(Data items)
########

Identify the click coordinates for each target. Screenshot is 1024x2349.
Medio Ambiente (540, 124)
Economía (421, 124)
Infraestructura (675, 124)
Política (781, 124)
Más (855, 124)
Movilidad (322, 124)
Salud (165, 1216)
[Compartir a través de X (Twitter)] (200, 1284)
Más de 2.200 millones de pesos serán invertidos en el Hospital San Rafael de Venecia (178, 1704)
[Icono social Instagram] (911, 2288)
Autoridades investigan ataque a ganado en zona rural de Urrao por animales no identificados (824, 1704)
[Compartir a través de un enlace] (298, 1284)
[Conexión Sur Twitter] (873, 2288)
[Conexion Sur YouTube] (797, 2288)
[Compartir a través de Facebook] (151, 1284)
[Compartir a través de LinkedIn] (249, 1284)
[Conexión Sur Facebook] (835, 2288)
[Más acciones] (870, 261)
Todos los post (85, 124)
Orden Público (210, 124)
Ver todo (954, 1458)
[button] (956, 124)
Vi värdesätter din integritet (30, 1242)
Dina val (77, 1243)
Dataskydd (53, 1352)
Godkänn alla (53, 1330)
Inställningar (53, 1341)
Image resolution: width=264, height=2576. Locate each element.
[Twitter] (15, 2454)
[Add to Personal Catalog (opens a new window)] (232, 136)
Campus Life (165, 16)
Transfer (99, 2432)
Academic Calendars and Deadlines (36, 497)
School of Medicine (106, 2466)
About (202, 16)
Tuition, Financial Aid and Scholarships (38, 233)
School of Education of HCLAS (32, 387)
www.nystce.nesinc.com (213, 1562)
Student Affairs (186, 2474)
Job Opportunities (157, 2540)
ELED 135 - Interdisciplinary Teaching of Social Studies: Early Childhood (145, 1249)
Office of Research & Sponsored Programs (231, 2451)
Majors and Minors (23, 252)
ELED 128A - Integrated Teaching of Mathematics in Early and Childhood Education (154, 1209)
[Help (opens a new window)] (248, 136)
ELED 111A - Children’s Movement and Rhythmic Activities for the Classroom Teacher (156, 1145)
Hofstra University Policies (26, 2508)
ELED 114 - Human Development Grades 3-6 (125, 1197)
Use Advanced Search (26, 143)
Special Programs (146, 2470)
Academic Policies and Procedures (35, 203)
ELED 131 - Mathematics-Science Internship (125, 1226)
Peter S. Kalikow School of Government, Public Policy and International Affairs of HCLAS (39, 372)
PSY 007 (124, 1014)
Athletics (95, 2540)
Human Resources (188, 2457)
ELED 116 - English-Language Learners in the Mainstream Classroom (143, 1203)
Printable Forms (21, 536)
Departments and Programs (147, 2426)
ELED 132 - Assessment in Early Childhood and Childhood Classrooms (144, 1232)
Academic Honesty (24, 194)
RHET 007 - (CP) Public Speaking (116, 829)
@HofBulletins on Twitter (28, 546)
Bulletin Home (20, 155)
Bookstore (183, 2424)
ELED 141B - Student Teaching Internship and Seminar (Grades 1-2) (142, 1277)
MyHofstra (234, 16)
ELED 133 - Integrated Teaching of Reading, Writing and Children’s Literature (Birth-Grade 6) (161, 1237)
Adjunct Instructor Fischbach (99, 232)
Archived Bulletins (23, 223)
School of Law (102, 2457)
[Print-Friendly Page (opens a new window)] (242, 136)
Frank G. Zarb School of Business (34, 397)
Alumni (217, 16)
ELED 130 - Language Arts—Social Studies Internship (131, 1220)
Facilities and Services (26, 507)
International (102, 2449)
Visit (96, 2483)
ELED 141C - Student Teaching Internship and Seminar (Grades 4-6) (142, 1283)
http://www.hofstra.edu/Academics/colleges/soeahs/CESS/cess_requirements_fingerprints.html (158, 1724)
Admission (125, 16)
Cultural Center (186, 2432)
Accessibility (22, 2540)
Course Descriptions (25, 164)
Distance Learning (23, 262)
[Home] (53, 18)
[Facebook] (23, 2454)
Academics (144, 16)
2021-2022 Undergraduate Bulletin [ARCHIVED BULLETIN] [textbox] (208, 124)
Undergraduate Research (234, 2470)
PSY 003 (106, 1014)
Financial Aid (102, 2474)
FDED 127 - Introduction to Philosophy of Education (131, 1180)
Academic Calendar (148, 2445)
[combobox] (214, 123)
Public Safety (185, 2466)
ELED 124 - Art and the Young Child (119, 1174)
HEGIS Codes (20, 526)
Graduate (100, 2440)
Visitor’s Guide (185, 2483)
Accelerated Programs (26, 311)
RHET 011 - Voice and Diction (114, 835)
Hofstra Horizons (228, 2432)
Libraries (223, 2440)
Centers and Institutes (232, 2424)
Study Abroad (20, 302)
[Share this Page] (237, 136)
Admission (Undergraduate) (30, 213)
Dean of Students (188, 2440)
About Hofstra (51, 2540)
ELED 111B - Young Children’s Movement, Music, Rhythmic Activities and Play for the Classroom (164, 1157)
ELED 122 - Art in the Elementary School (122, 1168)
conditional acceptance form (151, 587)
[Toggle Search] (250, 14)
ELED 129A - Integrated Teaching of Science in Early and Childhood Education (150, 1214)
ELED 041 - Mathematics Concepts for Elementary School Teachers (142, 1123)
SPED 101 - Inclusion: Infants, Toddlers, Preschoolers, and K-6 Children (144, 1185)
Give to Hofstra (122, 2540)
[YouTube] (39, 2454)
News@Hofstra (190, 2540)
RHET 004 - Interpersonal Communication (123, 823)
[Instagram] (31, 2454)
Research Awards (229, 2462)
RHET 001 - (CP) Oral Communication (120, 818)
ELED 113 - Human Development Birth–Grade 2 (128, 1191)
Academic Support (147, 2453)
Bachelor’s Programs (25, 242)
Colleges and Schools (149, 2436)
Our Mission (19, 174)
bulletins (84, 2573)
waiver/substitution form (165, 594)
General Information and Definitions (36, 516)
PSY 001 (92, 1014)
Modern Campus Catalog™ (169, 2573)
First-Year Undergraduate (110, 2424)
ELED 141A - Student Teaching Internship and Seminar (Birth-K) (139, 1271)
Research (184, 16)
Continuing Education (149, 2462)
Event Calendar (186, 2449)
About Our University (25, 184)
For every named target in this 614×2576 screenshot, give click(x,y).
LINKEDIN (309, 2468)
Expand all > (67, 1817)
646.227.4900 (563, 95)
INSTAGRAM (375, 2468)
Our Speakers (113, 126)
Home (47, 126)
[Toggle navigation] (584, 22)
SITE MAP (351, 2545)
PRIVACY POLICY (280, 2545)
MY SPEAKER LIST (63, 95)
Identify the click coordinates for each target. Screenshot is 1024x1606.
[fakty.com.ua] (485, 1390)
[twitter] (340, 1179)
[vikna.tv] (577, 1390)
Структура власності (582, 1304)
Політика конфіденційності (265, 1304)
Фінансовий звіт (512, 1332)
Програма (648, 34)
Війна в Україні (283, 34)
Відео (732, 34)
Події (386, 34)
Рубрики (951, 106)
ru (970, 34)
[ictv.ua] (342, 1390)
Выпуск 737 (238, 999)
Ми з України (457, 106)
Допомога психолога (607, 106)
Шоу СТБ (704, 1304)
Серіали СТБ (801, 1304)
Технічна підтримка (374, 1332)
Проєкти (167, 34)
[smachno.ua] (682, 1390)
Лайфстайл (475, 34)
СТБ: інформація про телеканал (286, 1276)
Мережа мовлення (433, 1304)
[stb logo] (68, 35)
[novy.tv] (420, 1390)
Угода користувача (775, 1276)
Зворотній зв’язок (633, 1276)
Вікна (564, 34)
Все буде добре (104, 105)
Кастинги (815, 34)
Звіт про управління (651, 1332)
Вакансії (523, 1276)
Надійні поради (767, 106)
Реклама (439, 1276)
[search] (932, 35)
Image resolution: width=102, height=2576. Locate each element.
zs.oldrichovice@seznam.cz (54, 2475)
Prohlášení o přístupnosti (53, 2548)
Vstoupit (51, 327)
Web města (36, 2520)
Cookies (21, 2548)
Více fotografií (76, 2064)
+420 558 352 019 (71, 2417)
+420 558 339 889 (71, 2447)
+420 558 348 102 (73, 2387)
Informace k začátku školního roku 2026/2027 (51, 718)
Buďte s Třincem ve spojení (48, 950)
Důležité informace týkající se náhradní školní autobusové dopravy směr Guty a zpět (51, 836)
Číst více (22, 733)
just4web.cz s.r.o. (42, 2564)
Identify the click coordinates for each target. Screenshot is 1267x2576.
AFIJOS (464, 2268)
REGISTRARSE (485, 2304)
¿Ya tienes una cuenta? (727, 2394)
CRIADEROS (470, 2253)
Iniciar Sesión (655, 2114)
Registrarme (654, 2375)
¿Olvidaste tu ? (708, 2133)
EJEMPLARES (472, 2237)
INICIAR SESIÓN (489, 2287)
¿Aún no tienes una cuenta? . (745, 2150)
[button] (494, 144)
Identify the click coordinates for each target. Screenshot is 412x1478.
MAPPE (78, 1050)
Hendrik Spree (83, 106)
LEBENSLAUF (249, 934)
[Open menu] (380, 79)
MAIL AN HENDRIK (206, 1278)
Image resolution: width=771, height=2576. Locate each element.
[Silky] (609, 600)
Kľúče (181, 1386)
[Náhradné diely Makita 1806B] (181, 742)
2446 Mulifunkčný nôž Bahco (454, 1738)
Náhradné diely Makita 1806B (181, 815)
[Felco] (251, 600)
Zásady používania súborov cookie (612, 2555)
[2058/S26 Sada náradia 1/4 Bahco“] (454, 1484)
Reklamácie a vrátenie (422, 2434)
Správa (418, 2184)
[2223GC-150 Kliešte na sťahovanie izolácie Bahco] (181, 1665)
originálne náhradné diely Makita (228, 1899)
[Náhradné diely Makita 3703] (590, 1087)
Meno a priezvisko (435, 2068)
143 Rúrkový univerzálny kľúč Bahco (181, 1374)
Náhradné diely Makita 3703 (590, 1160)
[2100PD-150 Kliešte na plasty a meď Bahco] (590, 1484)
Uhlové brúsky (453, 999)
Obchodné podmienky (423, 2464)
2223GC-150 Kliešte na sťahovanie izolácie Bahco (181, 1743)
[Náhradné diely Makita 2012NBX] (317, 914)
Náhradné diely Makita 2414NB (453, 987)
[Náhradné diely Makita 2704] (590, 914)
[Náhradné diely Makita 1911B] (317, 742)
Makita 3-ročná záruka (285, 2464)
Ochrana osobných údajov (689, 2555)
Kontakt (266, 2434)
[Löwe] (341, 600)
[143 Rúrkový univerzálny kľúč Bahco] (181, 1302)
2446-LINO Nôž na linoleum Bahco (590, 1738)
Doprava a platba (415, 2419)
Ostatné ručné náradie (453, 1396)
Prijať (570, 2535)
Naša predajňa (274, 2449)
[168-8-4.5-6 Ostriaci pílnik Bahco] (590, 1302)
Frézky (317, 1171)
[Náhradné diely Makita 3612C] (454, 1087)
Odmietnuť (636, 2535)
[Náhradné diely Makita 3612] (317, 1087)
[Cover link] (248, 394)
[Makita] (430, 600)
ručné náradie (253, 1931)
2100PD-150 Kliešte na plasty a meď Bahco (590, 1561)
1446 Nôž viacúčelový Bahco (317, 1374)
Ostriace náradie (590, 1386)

########

Determine which lines above include the word "About", and report those lines in full.

→ **Output below**:
About (202, 16)
About Hofstra (51, 2540)
About Our University (25, 184)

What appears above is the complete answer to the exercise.